Fiquei muito atento quando soube que Roger Waters iria fazer uma turnê no Brasil. Estava curioso para ver se o velho roqueiro progressista se manifestaria a respeito do que ocorre no país. A grande maioria dos artistas, intelectuais, políticos e ativistas britânicos permanece quieta e indiferente. Com pouquíssimas exceções, o Brasil simplesmente não existe fora da Copa do Mundo.

Um dos meus ídolos na adolescência, Roger Waters já há muitos anos tinha me decepcionado quando se tornou um monstro de arrogância e leviandade. Elegeu Israel como foco único e constante do seu ativismo político e passou a atuar como uma espécie de garoto-propaganda, porta voz e "caga-regra" do BDS (Boicote, Desinvestimento e Sanções), movimento racista que promove o boicote econômico, acadêmico, político e cultural a Israel e que incita discriminação de estudantes judeus nas universidades britânicas. 

Waters causou inúmeras polêmicas, brigando publicamente com Thom Yorke, da banda Radiohead, e com o cantor e compositor australiano Nick Cave, entre outros, que ousaram tocar em Tel Aviv.

Sendo eu mesmo um ferrenho inimigo do delinquente e sectário atual governo israelense, o que incomoda profundamente em Waters e nos ativistas do BDS não são as justas denúncias contra os terríveis abusos de direitos humanos e a inaceitável ocupação ilegal de territórios palestinos. O problema é o gritante moralismo seletivo.

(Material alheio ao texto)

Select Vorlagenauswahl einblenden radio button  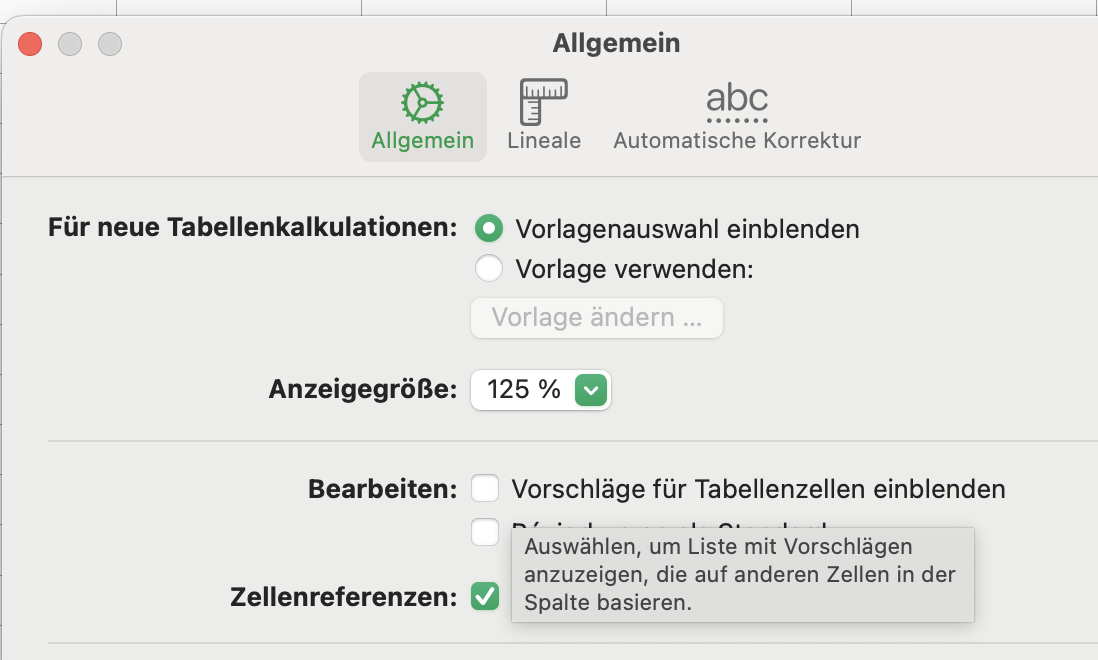tap(488, 229)
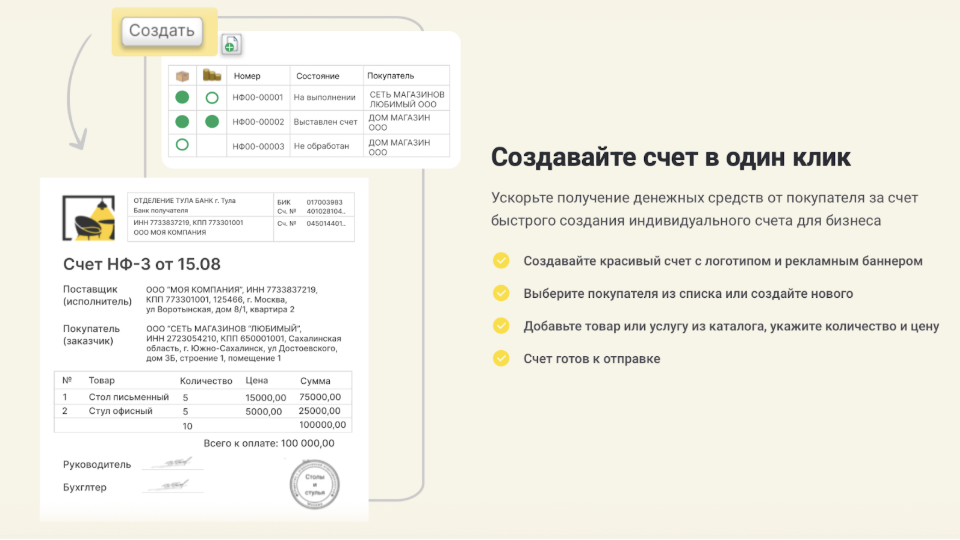Click the cardboard box column header icon

(x=182, y=75)
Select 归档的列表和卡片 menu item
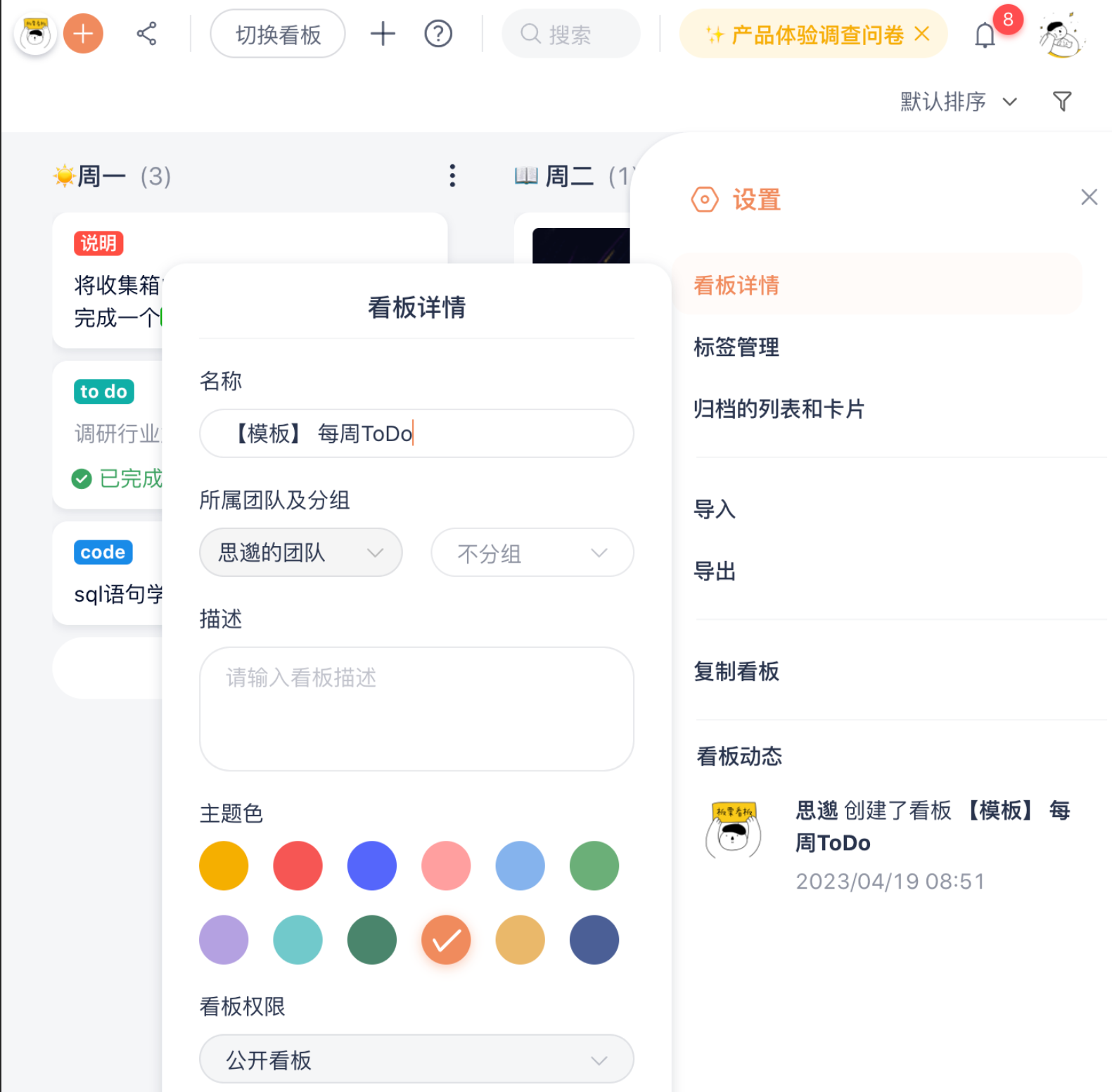This screenshot has height=1092, width=1112. [x=779, y=409]

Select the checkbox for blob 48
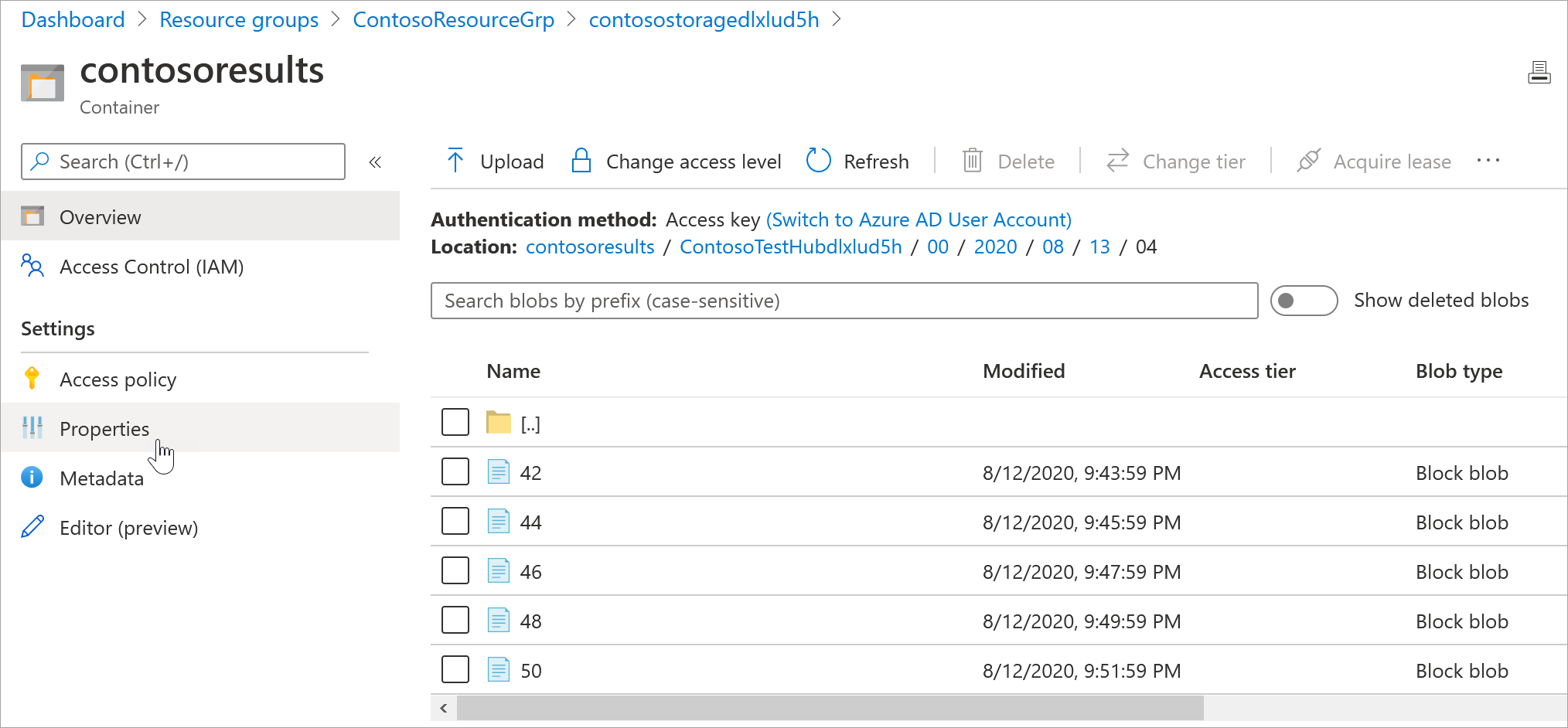pyautogui.click(x=455, y=621)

Quando --num mundo onde infelizmente não faltam barbáries, injustiças e segregações-- se elege arbitrariamente um objeto único de "pet hate" (ódio de estimação), a escolha passa a dizer mais a respeito dos preconceitos de quem a faz do que das injustiças em questão.

Qual é exatamente o critério para Waters promover um boicote a Israel de Netanyahu enquanto vai tocar no Brasil de Temer ou na Rússia de Putin? Será que ele já foi à Rocinha ou em Gaza para ver como as duas se parecem? Essa distinção é --por si só-- uma demonstração veemente e absoluta de um vergonhoso antissemitismo enrustido.

Confesso, então, que fiquei aliviado e surpreso ao ver Roger Waters, pela primeira vez, se pronunciando a respeito de um conflito que não envolve Israel. De forma corajosa, ele denunciou o candidato à Presidência racista, homofóbico e truculento, que ameaça mortalmente a nossa frágil democracia.

Quem sabe, quando Bolsonaro assumir a Presidência, Waters resolva encabeçar um boicote ao Brasil?
Sinto vontade de aplaudir e vaiar, beijar e chutar Roger Waters ao mesmo tempo.

Estes tempos impõem sentimentos complexos, contraditórios e dilacerantes aos corações. Seguindo os passos de Donald Trump, sempre tão ávido por agradar ao eleitorado evangélico e ultrajar muçulmanos, Jair MESSIAS Bolsonaro já avisou que em sua primeira viagem oficial como presidente irá a Israel e que a embaixada brasileira se mudará para Jerusalém.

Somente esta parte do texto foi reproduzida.